_Questions_
**A.** Dans l'extrait sur les mesures de sûreté, pour quelle période maximale le tribunal de l'application des peines ordonne-t-il ces mesures ?
**B.** Recopiez à l'identique, s'il vous plaît, le passage de l'extrait sur les mesures de sûreté qui commence aux mots « Des mesures de » et s'arrête après « privative de liberté. ».

_Extrait du document_

Selon les cas, ces personnes peuvent faire l’objet de mesures individuelles de contrôle administratif et de surveillance (dans le jargon : « MICAS ») « mais la durée de ces mesures ne peut en tout état de cause excéder douze mois » regrettent les élus. Ils proposent aussi d’introduire dans notre droit « un régime ad hoc de sûreté » destiné « à s’appliquer aux personnes condamnées pour des faits de terrorisme et en passe d’être libérées lorsque les dispositifs existants s’avèrent insuffisants ».
Qu'en est-il avec ce nouveau texte ?
Des mesures de sûreté visant le droit pénal du terrorisme
Le régime à venir concerne les faits de terrorisme, exception faite de la provocation ou de l’apologie du terrorisme et de l’extraction, de la reproduction ou de la transmission intentionnelle « des données faisant l'apologie publique d'actes de terrorisme ou provoquant directement à ces actes ». Par contre, le délit de consultation habituelle de ces sites tombera dans ce champ si du moins l’auteur a été condamné à une peine privative de liberté.
Donc, si à l’exécution de la peine, l’auteur présente « une particulière dangerosité caractérisée par un risque élevé de commettre l’une de ces infractions », alors la proposition de loi, dans son article unique, programme une salve de mesures de sûreté :
- Obligation de répondre aux convocations du juge d’application des peines
- Obligation d’établir sa résidence en un lieu déterminé
- Obligation d’obtenir une autorisation avant tout changement d’emploi ou de résidence
- Obligation d’obtenir une autorisation avant tout déplacement à l’étranger,
- Obligation de présentation périodique aux services de police ou aux unités de gendarmerie
- Interdictions d’entrer en relation avec certaines personnes ou catégories de personnes spécialement désignées
- Interdiction de paraître dans certains lieux,
- Placement sous surveillance électronique mobile
Une décision prise pour un an, renouvelable pendant 20 ans maximum
Sur réquisitions du procureur de la République, c’est le tribunal de l’application des peines qui ordonnera à l’encontre de l’individu une ou plusieurs de ces mesures. Elles seront ordonnées sur une période maximale d’un an. « À l’issue de cette période, les mesures de sureté peuvent être renouvelées par le tribunal de l’application des peines et pour la même durée dans la limite de dix ans ».
La limite sera même portée à vingt ans « lorsque les faits commis par le condamné constituent un crime ou un délit puni de dix ans d’emprisonnement ».

_Entrées fournies_

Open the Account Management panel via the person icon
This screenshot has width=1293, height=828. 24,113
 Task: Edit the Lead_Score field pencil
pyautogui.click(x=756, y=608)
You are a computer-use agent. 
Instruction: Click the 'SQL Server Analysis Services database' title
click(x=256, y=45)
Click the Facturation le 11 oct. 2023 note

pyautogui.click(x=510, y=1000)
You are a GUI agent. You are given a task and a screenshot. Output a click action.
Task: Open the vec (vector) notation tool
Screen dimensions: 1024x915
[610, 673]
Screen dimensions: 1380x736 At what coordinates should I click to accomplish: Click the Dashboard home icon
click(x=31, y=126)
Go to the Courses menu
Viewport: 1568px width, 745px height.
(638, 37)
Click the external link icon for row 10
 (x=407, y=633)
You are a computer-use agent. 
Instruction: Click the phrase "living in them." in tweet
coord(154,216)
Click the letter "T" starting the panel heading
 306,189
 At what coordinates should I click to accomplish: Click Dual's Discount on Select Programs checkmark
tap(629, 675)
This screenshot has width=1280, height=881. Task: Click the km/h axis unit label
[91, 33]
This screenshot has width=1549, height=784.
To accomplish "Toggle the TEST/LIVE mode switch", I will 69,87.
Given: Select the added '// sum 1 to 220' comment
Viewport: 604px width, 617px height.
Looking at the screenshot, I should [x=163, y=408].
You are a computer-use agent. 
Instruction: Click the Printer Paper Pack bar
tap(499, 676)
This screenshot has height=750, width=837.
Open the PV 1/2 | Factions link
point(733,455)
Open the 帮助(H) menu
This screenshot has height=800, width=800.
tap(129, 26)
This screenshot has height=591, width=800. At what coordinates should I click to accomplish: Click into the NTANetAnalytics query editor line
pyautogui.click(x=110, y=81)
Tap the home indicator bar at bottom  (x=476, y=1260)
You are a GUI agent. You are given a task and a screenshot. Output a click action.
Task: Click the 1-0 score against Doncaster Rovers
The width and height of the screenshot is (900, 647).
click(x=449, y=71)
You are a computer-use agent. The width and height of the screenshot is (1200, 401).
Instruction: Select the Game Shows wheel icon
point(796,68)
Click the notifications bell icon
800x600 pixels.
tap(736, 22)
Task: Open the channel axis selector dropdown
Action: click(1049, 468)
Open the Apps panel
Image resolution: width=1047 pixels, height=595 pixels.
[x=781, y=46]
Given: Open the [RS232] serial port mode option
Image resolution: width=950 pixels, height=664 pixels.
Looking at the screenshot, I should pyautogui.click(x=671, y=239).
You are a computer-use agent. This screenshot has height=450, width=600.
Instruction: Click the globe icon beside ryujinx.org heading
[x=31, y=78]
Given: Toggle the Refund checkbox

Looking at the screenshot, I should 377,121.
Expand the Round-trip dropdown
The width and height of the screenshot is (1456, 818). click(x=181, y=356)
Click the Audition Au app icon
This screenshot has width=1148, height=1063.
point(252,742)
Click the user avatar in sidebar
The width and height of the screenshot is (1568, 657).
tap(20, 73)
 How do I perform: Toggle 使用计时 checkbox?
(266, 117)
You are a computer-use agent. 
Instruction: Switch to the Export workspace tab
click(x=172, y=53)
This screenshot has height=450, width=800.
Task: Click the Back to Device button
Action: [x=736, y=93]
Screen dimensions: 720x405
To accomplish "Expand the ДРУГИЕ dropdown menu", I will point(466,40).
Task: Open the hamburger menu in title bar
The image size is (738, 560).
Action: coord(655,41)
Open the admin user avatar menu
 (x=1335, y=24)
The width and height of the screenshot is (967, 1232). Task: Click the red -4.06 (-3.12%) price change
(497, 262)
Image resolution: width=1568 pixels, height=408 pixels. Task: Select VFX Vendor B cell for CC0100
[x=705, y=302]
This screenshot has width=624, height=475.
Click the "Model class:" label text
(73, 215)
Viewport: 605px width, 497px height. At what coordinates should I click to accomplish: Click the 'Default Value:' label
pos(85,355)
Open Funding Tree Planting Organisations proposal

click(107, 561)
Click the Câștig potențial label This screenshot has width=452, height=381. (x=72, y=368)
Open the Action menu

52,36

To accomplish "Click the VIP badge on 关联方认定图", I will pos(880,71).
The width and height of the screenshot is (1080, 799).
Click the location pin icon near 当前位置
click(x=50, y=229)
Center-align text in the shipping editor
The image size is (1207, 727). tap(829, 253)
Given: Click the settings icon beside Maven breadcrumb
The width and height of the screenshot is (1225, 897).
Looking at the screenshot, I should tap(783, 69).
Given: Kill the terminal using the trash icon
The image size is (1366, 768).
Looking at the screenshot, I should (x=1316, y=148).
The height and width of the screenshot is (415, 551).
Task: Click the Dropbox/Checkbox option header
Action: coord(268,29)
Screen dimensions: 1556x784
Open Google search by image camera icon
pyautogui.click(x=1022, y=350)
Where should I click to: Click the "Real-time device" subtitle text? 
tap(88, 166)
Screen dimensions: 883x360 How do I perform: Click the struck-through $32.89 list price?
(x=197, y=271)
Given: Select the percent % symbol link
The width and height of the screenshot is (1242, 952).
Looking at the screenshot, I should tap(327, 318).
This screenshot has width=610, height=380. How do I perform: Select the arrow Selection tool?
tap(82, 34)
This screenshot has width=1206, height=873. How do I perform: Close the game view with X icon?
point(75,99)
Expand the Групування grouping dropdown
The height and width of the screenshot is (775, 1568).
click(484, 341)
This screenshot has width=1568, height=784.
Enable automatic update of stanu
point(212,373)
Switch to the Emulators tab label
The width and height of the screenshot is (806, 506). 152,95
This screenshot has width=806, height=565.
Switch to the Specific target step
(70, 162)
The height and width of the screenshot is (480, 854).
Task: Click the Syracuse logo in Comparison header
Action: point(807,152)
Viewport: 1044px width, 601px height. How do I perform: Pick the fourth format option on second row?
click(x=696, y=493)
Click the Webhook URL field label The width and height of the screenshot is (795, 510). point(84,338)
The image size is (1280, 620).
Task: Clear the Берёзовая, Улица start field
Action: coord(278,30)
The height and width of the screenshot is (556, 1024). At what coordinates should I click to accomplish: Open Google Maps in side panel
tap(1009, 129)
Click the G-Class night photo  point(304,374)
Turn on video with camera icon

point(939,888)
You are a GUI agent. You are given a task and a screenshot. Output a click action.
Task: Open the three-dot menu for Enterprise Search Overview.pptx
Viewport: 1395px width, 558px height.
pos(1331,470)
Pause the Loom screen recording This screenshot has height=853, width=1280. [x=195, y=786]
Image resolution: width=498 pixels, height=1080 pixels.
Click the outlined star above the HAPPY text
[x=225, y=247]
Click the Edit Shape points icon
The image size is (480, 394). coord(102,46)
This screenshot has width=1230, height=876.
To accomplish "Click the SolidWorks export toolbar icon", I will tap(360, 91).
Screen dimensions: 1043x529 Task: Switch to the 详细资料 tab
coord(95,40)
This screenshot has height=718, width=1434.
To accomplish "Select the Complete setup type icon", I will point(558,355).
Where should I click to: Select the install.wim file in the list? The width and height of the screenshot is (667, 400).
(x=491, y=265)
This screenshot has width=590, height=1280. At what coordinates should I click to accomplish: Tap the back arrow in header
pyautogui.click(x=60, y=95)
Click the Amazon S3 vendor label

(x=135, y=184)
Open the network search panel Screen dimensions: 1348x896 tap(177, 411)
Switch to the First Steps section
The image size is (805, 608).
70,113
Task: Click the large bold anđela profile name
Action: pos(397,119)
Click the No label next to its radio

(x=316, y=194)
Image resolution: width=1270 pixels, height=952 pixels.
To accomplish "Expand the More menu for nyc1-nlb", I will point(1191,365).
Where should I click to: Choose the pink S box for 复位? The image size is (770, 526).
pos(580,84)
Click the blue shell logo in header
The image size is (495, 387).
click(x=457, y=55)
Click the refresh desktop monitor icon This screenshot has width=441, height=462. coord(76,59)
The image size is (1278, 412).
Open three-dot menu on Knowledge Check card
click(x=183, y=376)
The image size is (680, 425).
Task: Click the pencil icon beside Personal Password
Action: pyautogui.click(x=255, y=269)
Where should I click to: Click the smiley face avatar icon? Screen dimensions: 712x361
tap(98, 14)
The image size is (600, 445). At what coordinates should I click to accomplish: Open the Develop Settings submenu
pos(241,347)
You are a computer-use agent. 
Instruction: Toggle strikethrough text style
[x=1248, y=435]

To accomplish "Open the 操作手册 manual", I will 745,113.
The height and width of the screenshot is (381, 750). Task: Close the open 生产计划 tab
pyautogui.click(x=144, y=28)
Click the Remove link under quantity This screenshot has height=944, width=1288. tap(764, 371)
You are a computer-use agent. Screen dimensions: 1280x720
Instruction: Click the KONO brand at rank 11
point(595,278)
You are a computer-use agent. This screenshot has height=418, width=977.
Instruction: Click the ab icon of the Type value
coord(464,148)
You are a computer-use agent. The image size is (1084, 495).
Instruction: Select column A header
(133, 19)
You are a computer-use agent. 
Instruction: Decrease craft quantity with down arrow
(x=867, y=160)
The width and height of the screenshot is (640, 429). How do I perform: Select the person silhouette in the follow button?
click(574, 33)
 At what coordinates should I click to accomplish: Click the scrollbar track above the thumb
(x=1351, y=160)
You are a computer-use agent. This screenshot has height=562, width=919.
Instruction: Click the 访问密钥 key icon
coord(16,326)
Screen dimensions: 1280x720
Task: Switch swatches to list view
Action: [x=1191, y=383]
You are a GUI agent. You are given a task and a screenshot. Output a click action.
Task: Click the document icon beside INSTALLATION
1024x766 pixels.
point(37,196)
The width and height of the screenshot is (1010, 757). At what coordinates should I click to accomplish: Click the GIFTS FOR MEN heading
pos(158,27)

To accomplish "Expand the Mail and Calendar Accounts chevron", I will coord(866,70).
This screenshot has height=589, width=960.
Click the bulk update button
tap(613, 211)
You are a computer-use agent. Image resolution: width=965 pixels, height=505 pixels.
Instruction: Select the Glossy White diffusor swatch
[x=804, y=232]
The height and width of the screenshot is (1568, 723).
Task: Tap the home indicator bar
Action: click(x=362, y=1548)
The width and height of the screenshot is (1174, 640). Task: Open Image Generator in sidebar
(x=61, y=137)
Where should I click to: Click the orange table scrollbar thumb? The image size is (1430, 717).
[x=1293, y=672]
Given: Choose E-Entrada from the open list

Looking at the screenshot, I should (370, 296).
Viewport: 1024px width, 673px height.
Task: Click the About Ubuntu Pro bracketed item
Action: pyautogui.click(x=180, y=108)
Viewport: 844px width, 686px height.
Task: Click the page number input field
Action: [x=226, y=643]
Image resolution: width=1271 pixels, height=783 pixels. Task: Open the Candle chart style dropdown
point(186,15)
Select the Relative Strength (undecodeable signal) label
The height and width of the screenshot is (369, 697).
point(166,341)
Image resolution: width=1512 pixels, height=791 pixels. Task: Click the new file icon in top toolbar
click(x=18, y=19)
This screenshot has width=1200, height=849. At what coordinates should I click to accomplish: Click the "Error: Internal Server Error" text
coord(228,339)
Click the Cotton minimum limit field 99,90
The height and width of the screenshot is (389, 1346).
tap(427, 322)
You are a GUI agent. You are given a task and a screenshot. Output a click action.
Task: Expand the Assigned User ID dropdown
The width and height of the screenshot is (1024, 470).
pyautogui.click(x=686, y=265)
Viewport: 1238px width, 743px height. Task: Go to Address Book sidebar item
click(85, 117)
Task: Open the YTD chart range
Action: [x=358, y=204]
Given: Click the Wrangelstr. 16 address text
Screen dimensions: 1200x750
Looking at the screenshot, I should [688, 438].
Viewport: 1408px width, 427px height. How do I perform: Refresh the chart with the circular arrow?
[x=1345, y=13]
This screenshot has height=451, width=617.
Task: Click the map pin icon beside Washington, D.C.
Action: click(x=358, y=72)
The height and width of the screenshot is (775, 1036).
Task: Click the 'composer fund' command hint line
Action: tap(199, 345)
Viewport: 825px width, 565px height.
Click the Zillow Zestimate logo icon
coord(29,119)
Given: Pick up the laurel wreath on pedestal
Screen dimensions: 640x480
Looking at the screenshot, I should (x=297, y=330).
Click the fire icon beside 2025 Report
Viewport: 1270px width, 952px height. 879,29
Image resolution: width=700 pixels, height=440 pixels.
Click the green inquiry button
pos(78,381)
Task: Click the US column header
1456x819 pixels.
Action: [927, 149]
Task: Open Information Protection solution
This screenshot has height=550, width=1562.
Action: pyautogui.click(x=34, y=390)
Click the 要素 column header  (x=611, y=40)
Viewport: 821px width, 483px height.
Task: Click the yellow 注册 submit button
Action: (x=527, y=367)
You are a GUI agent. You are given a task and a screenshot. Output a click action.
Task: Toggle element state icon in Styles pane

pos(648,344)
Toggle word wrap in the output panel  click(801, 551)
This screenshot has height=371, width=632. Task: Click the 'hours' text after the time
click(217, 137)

_Réponses par tâche_
**A.** Pour une période maximale d'un an.

**B.**
Des mesures de sûreté visant le droit pénal du terrorisme
Le régime à venir concerne les faits de terrorisme, exception faite de la provocation ou de l’apologie du terrorisme et de l’extraction, de la reproduction ou de la transmission intentionnelle « des données faisant l'apologie publique d'actes de terrorisme ou provoquant directement à ces actes ». Par contre, le délit de consultation habituelle de ces sites tombera dans ce champ si du moins l’auteur a été condamné à une peine privative de liberté.